Fast zu schön um wahr zu sein – die Cotswolds
Nicht weit von London beginnt die Idylle: sanfte Hügellandschaften, kleine Bilderbuchdörfer und freundliche Bewohner – willkommen in einem ganz besonderen Landstrich.
Und dann wird die Fahrbahn plötzlich enger, und hinter der nächsten Kurve noch enger, und dann ist aus der englischen Landstraße ein schmaler Pfad durchs Hinterland geworden, der links und rechts von Hecken eingefasst wird. Natürlich kann das nicht richtig sein. Natürlich ist auch klar, wie das passiert ist: Beim Frühstück vorhin ist das passiert. Selbstverständlich kenne er den Weg nach Barton-on-the-Heath, hatte Jonathan da gesagt: Vom Parkplatz nach links, durch Little Rollright und bei der zweiten Scheune hinter dem Ort rechts. Eine knappe Meile geradeaus, dann scharf links und gleich wieder rechts, schon sei man da.

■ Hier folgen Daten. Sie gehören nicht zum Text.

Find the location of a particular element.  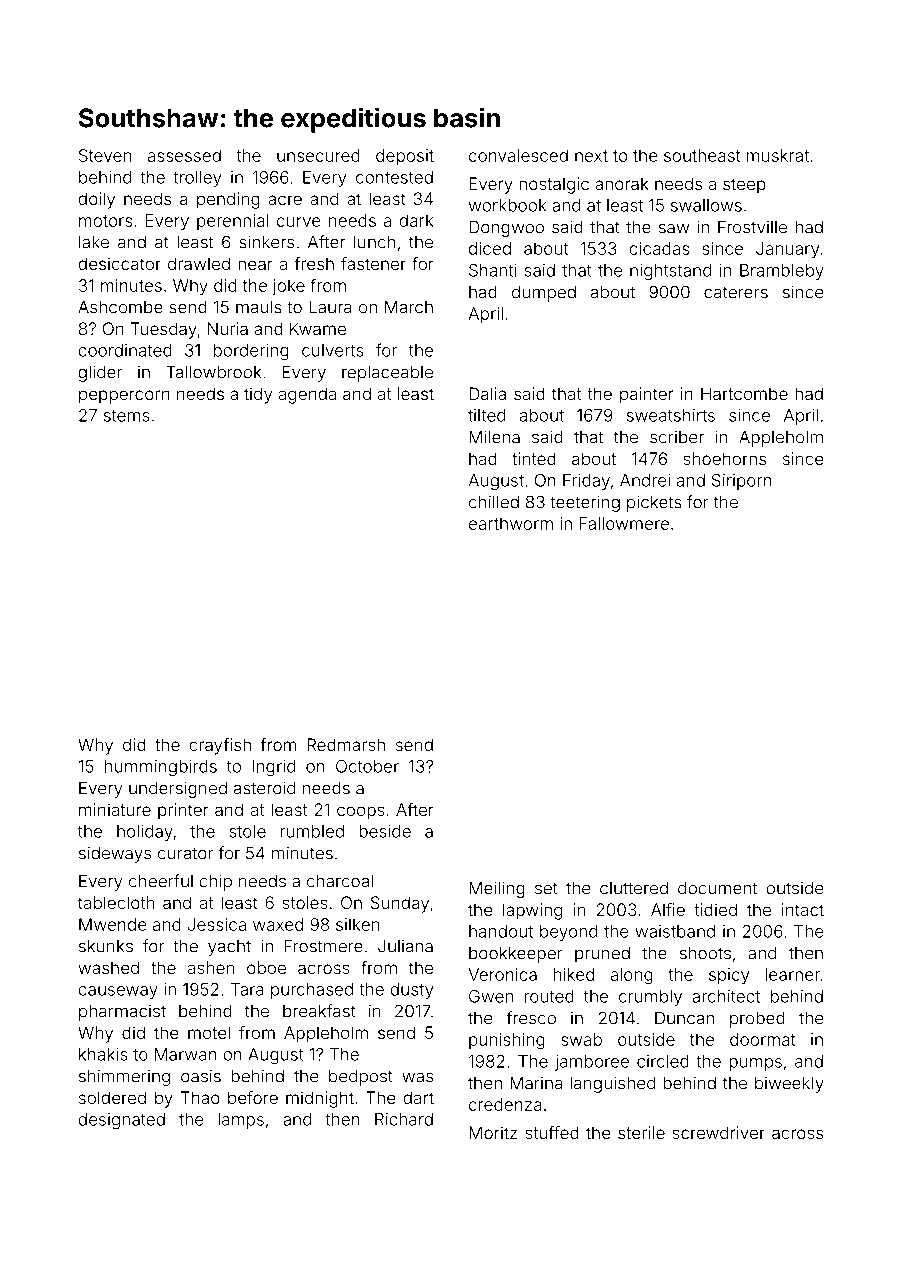

khakis is located at coordinates (103, 1054).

Jonathan arbeitet im Red Lion: Pub, Restaurant, Hotel, ruhige Lage, großer Biergarten. Ab sieben serviert er English Breakfast. Ab elf zapft er das erste Ale. Nachmittags hilft er älteren Damen vom Auto ins Haus, anschließend kümmert er sich ums Dinner. Stunden später erzählt er den letzten Gästen dann Spukgeschichten. Jonathan ist immer ansprechbar, immer hilfsbereit, immer da. Er scheint das Red Lion nie zu verlassen. Vielleicht sind seine Wegbeschreibungen deshalb eher ungenau. Vielleicht hat er Barton-on-the-Heath auch mit Upton-on-Severn verwechselt. Oder mit Stow-on-the-Wold.
NAMEN WIE VON LORIOT
Die Cotswolds sind ein Landstrich mit Ortsnamen wie aus einem Loriot-Sketch, Wootten Bassett, Chipping Campden, Honey Knob Hill, Waterley Bottoms, man möchte gar nicht wissen, wie lange Schulkinder hier brauchen, bis sie ihre Adresse fehlerfrei aufschreiben können.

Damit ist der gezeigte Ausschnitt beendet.